Sie sagten, viele Anleger würden ETFs unreflektiert einsetzen. Ein ETF ermöglicht es, mit einem Finanzinstrument breit diversifiziert und günstig einen gesamten Markt abzudecken. Das klingt doch nach einer durchdachten Entscheidung.

Hummel: Erst einmal schon. Wichtig zu wissen ist jedoch, dass sich immer nur das Einzeltitelrisiko wegdiversifizieren lässt, nicht aber das Marktrisiko. Darum ist weiterhin ein Risikomanagement nötig. Viele Anleger meinen, mit ETFs seien sie auf der sicheren Seite, dem ist allerdings nicht so. Aktuell nehmen die Risiken an den Börsen zu, beispielsweise wegen der hohen Inflation und der steigenden Zinsen. Privatanleger, die in einer solcher Situation beim ETF-Kauf auf eine fundierte Beratung verzichten, agieren eher leichtfertig. Ein anderer Punkt ist die Zusammensetzung der Indizes. Wer aktuell in den MSCI World investiert, legt sein Geld nicht wirklich global diversifiziert an, sondern er setzt zu zwei Dritteln auf US-Aktien. Wie riskant das ist, zeigt ein Blick zurück: Ende der 1980er Jahre dominierten japanische Aktien den globalen Aktienmarkt, sie standen in der Spitze für 44 Prozent des MSCI World. Der Nikkei 225, der Leitindex der Tokioter Börse, konnte sein Ende 1989 verzeichnetes Hoch erst jüngst wieder erreichen, und das auch nur, wenn man die Dividenden berücksichtigt. Damals stand er bei knapp 39.000 Punkten, danach ging es jahrelang unter großen Schwankungen runter bis auf unter 10.000 Zähler. Hätte es damals schon ETFs auf den MSCI World gegeben, hätten die Anleger diese Entwicklung in Japan schmerzhaft zu spüren bekommen.

Ein Grundproblem dürfte sein, dass die großen Indizes nicht als Grundlage für Investments entwickelt wurden, sondern schlicht als Indikator für die Marktentwicklung.

Hummel: Dem kann ich nur zustimmen.
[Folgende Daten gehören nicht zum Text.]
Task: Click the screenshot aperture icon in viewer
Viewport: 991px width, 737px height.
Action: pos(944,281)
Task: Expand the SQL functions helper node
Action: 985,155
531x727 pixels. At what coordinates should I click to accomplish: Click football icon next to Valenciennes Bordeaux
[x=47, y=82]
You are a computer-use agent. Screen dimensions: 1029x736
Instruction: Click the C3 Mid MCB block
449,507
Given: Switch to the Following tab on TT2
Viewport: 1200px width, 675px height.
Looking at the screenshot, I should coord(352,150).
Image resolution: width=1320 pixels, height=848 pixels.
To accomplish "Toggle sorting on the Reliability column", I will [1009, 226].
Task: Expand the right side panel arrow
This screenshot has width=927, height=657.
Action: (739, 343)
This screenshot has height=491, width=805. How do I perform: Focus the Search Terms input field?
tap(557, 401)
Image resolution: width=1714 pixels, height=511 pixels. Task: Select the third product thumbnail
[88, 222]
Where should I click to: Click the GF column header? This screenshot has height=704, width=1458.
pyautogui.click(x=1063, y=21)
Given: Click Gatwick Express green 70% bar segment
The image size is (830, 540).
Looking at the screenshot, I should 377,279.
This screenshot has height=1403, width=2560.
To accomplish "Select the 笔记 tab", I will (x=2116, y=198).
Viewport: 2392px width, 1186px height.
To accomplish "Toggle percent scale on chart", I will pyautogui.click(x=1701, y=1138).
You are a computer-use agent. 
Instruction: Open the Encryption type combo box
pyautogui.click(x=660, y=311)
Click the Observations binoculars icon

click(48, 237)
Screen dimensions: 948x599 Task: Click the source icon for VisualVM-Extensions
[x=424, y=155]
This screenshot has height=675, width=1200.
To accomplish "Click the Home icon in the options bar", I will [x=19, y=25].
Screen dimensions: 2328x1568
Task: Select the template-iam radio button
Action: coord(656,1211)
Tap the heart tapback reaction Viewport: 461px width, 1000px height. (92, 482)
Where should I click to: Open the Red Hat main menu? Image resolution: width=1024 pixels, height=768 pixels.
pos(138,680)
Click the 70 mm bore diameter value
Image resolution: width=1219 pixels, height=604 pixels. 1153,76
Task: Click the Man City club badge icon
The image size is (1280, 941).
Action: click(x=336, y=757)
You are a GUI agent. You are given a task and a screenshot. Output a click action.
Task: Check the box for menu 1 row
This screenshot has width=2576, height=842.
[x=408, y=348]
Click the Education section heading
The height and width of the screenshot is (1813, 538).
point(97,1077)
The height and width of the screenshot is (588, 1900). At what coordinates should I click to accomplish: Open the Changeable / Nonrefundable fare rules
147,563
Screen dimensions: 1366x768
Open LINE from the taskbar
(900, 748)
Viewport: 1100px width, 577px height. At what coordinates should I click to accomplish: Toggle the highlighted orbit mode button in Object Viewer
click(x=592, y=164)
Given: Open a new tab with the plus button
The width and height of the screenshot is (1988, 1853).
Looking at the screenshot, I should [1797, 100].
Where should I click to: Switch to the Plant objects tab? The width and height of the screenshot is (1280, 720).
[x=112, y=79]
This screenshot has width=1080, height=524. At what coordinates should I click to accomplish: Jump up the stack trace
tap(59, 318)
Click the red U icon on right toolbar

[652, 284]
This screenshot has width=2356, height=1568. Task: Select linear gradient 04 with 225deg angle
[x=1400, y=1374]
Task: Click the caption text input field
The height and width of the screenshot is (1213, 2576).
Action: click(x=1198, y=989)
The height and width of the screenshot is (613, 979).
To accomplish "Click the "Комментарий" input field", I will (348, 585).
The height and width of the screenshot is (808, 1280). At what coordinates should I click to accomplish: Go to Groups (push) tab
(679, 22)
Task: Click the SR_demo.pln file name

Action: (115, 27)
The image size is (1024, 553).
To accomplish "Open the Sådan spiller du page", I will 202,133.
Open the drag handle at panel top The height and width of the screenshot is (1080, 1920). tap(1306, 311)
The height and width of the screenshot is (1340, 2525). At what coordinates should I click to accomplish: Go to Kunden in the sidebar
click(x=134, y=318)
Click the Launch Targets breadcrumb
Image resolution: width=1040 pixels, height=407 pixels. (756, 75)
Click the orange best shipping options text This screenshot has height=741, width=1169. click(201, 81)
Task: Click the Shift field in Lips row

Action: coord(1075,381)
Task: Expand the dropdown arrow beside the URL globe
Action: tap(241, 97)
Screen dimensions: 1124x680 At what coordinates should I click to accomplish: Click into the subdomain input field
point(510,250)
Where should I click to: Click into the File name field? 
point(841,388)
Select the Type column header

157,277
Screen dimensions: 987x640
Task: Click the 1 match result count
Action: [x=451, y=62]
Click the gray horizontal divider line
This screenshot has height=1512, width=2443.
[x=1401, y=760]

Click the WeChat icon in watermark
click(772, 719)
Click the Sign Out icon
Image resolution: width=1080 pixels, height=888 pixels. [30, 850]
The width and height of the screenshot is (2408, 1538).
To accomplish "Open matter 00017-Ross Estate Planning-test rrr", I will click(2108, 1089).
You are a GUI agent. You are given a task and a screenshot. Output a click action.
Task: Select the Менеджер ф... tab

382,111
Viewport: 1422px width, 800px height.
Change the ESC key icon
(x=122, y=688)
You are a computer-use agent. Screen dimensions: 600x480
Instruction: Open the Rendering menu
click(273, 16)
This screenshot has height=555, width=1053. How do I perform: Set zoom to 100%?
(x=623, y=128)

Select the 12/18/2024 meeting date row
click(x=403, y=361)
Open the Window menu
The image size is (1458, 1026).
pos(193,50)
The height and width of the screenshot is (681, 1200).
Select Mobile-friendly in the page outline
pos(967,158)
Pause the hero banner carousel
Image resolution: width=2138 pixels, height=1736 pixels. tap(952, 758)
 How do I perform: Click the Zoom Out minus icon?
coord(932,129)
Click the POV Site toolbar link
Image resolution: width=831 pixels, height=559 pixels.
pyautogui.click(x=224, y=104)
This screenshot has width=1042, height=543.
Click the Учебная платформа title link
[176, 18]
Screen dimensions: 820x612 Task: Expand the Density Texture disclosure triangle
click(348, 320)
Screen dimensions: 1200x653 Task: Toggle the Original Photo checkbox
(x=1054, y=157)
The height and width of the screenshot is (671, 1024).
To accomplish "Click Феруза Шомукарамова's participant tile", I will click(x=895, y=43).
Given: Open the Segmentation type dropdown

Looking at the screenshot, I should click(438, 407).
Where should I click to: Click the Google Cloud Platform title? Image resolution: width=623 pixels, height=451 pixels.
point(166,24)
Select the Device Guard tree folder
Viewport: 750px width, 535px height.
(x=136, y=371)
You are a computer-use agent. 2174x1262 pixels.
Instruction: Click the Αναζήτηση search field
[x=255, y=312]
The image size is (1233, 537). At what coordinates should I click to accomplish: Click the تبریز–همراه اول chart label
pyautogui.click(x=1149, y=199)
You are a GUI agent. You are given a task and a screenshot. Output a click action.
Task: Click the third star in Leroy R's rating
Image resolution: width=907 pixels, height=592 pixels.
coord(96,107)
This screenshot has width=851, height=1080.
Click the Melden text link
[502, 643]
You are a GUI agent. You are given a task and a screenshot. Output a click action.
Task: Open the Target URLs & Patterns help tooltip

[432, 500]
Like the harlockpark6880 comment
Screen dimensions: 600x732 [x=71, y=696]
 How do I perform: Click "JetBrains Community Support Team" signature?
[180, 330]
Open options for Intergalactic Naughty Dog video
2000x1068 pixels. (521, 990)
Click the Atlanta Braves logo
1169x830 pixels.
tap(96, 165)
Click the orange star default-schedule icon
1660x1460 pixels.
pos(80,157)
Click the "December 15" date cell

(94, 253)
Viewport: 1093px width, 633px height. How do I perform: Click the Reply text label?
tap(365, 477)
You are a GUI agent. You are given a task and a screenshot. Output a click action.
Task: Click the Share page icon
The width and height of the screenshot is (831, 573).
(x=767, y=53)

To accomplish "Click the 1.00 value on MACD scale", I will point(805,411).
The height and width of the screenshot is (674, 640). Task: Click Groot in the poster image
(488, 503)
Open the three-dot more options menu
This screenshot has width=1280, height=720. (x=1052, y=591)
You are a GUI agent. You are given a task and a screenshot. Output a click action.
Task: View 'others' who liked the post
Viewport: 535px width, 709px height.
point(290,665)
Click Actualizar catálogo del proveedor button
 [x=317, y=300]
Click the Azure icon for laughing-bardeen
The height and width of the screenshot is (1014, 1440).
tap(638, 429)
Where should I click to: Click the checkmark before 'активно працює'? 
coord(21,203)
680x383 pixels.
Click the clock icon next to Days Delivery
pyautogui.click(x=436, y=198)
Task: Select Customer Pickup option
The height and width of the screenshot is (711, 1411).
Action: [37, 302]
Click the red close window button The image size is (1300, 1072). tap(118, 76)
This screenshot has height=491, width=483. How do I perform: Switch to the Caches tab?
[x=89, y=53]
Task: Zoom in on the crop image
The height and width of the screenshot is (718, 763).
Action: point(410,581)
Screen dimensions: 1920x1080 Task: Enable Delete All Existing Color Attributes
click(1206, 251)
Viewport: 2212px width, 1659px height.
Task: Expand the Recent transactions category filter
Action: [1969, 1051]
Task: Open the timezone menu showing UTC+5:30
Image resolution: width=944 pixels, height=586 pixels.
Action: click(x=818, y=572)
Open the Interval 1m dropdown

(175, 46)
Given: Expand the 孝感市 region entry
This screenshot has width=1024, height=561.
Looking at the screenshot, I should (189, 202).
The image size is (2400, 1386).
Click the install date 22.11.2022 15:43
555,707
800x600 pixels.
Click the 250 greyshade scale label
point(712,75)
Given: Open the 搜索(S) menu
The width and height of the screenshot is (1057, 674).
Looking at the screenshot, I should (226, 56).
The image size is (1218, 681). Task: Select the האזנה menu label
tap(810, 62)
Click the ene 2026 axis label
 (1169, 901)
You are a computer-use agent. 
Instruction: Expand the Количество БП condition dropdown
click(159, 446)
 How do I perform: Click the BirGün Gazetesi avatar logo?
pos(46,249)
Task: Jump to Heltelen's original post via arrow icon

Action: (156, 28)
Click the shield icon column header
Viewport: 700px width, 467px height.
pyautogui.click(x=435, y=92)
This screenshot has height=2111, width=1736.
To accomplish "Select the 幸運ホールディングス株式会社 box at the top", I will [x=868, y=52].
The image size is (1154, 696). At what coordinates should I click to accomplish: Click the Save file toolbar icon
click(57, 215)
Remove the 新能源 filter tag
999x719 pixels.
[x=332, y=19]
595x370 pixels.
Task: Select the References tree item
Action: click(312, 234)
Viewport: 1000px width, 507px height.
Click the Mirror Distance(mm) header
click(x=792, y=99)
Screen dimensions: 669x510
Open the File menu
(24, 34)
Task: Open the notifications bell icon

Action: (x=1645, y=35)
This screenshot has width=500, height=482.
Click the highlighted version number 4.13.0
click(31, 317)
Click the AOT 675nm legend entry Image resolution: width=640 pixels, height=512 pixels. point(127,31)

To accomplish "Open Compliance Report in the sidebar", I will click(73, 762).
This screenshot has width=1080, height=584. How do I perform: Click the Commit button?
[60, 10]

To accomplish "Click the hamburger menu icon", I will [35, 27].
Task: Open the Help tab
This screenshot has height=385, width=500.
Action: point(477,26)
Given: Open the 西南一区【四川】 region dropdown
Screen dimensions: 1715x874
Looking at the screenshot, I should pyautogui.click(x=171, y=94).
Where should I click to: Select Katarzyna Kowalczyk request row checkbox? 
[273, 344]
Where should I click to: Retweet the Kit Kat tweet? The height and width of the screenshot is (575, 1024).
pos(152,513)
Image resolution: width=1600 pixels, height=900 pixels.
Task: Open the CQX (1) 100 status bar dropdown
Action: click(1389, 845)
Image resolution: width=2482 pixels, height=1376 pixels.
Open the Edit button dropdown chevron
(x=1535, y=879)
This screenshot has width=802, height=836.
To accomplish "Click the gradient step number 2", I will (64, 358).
Wer einen ETF auf die bekannten Indizes kauft, investiert in die Unternehmen, die in der Vergangenheit eine gute Performance aufwiesen. Das hat nichts mit einer analytischen, zukunftsgerichteten Anlageentscheidung zu tun.

Die Branche hat auf diese Kritik reagiert. Es gibt immer mehr Indizes, die tatsächlich nach den Wünschen der Investoren entwickelt wurden, beispielsweise was die Gewichtung der Einzeltitel oder die thematische Ausrichtung angeht. Sind entsprechende ETFs die bessere Wahl?

Hummel: Sie sind für Investments auf jeden Fall besser geeignet als die klassischen Indizes, die lediglich einen Markt abbilden sollen und historisch auch nach sehr unterschiedlichen, kaum vergleichbaren statischen Konzepten entwickelt wurden. Wichtig ist aber, den Prozess zu kennen, mit dem die Einzeltitel für den Index ausgewählt werden. Hält das Verfahren tatsächlich das, was der Anleger sich davon verspricht? Der ETF nimmt dem Einzelnen nicht die Verantwortung für seine Investments ab. Ein gutes Beispiel ist die Orientierung an ESG-Noten, die je nach Ratinganbieter zu völlig unterschiedlichen Ergebnissen für ein und dasselbe Unternehmen kommen können. Klar ist auch, dass es zum Produktversprechen eines ETFs gehört, preiswert zu sein. Die Arbeit eines qualifizierten, gut bezahlten Analyseteams lässt sich damit nicht ersetzen.